→ Exercise details: Using the listing, copy each whole line that features "agent".

→ Dataset excerpts:

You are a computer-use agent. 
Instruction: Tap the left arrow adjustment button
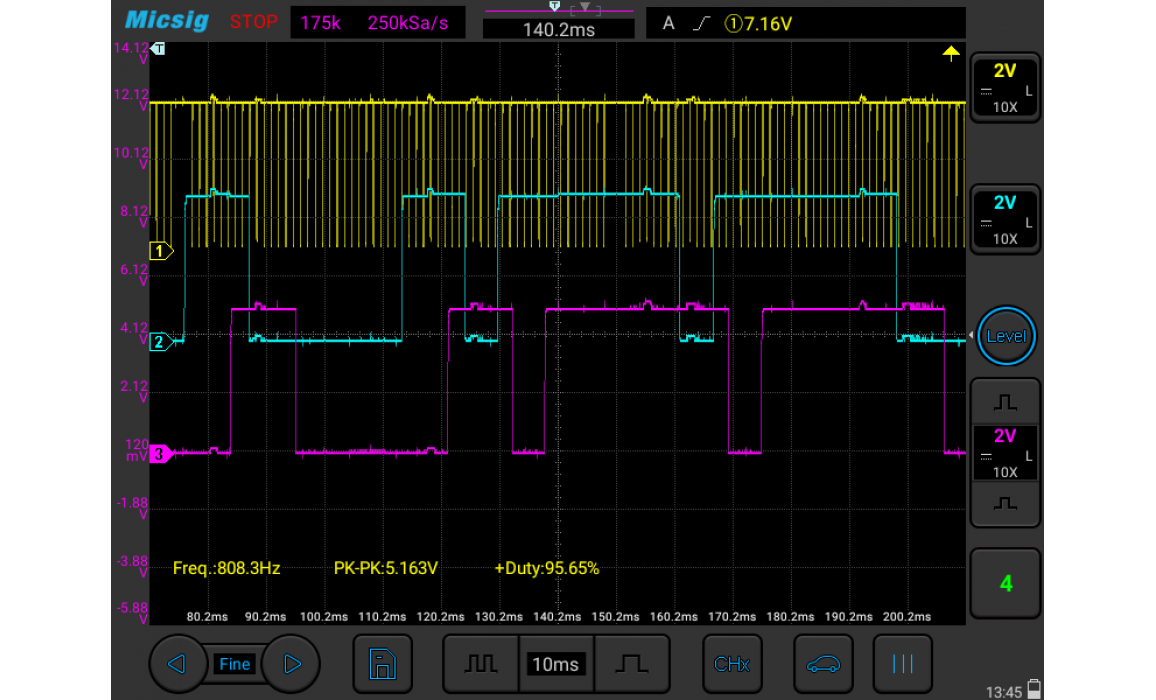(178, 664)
* * *
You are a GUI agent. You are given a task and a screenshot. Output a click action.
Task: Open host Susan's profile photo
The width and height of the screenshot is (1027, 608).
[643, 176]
--
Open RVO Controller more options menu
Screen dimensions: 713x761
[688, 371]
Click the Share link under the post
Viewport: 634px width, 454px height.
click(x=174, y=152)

→ Response to this exercise:
You are a computer-use agent. 
You are a GUI agent. You are given a task and a screenshot. Output a click action.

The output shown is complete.